Porém, como as outras abordagens, esta também tem suas limitacões. A mais importante das quais, é de que ela é incapaz de delimitar a fronteira entre a racionalidade e irracionalidade política na hora do voto, dado que sugere que a decisão do voto é baseado na avaliação do desempenho.

Como se pode notar, estes três modelos, considerados clássicos, procuram explicar tanto os factores que conduzem os eleitores a exercerem o seu direito de voto assim como a se absterem dos processos eleitorais, mas todos tem suas limitações. A limitação que lhes é comum é o facto de serem mutuamente excludentes, o que Sinnott (2003) procura ultrapassar ao propor um novo modelo.

2.2.4 Modelo de Sinnott

Recentemente desenvolvida, esta matriz condensa as contribuições dos anteriores modelos na explicação do comportamento eleitoral. Este modelo iniciou com os de trabalhos de Aldrich (1993), Franklin (1996) e Blais 2000), que usaram as assumpções do modelo racional como base de análise. Embora o modelo seja atribuído à Sinnott, este reconhece os avanços dados por estes autores na concepção da sua matriz.

A contribuição de Aldrich (1993) esta no facto deste acreditar que, porque as decisões de votar ou não são muitas vezes feitas à margem, a partir do momento que os custos e benefícios sofrem alguma mudança, a decisão dos cidadãos também irá alterar. Blair (2000) encorpara aspectos dos modelos Sociológico e Psicológico, dando importância a um conjunto de factores endógenos, a que chama de recursos, e a outros exógenos que designa de mobilização. O autor denomina estes factores de interpretações psicológicas e sociológicas.

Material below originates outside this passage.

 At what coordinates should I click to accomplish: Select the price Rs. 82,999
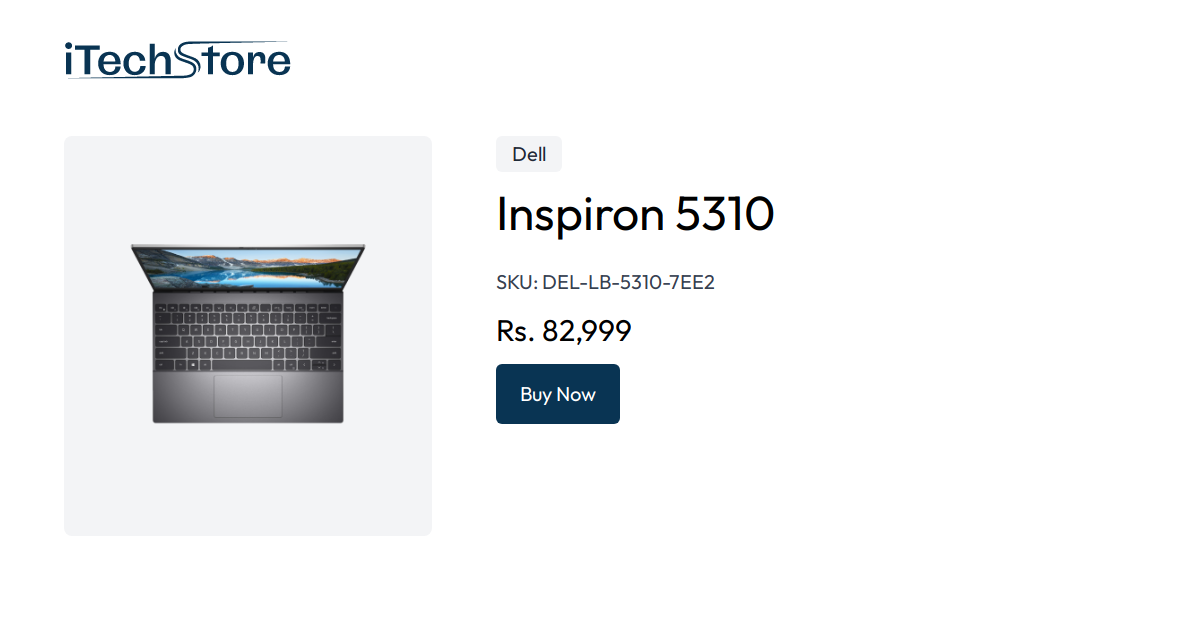[564, 331]
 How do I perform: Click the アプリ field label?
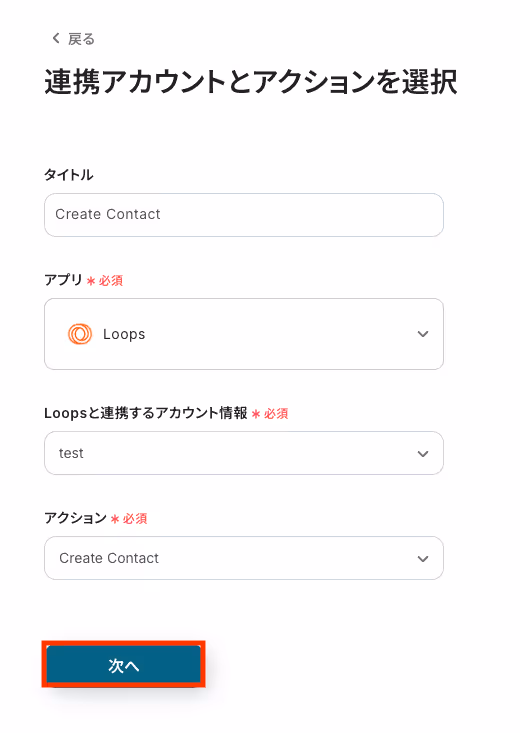(63, 280)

Mas para Franklin (1996) os recursos e a mobilização são importantes, no entanto são insuficientes daí, ter incluído um novo elemento, que é o desejo de afectar o curso das decisões políticas. A este último factor o autor denominou de “motivação instrumental”, pois, segundo ele, abrange aspectos adicionais de participação política (Sinnott, 2003, p. 3).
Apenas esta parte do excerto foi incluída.